The Sun & other Stars
During a moment of great loss, the Shroud of Turin was a window to look past my pain and into the promise of eternal life. It was a small but essential part of my story during my mother’s passing, one of the most challenging and meaningful moments of my life. Her illness was not a surprise, but we didn’t expect to have death waiting at the door that year.
We had hoped to celebrate summer with trips to the Dunes, walks in Downtown Chicago, and harvests of Michigan cherries, peaches, and plums. And apples once summer turned into fall. We wanted to feast on life! My mother hadn’t been with us in two years, having gone through her treatment for breast cancer in Mexico. The dreams quickly vanished; instead, our summer was one of trips to the hospital.
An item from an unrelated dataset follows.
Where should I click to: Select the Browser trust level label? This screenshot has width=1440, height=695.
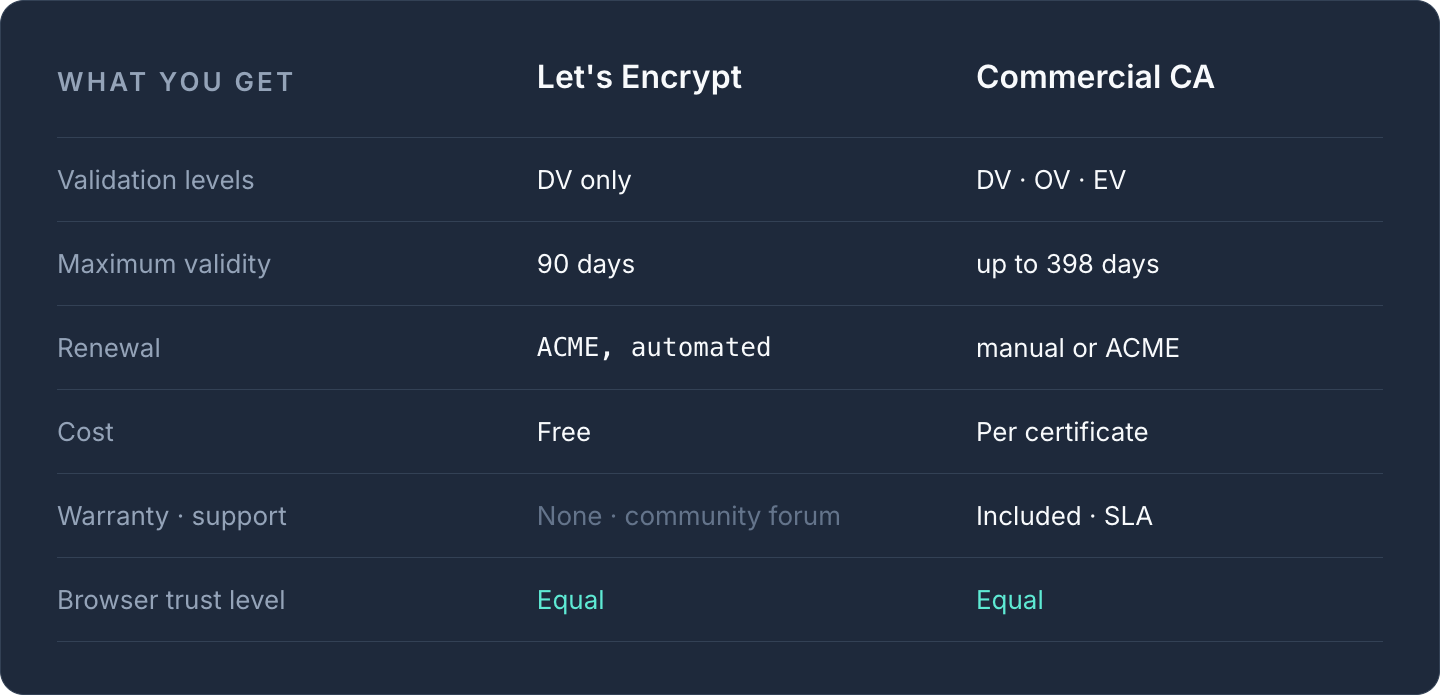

Death allowed itself in, but so did love.
When friends learned of my mother’s terminal diagnosis, calls, texts, and emails reminded us that we were not alone. We started a nightly prayer circle on the phone. People from California, Mexico, Puerto Rico, and El Salvador joined. Others listed my mom in prayers in Colombia and other countries. Strangers offered Mass in her name.
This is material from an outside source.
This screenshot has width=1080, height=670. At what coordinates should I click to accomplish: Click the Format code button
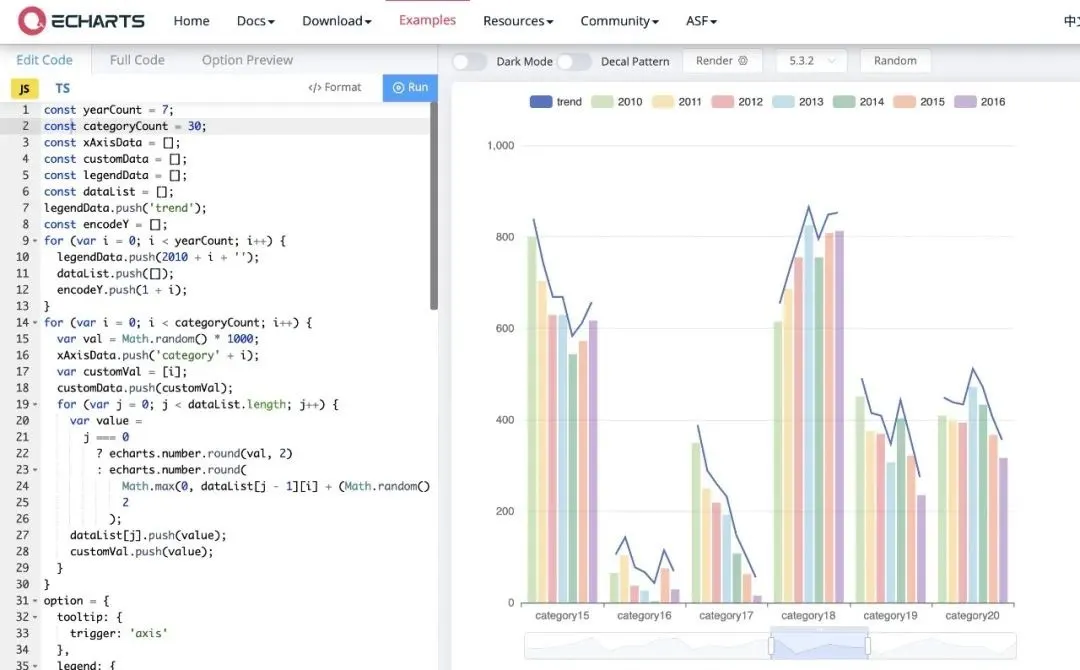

Many people—I don’t know how many or even who—stacked the refrigerator with enchiladas, fried chicken, ham, bread, fruit, vegetables, juice, pop, tamales, salads, water, cereal, and snacks. Some friends just handed me money. Others sat with her for a few hours so that we could get away and run errands or do some laundry. People would show up knowing that we needed the company.
In early July of that year, my mom entered the hospital for the final time. By then, I had lost my sense of the days. I didn’t know if it was Monday or Thursday, or Saturday or what the date was. My sister, my father, and I were taking turns at the hospital, not wanting her to be alone at that point. And people kept coming. They kept me afloat, and several acts of their love became my anchors. They remain so to this day.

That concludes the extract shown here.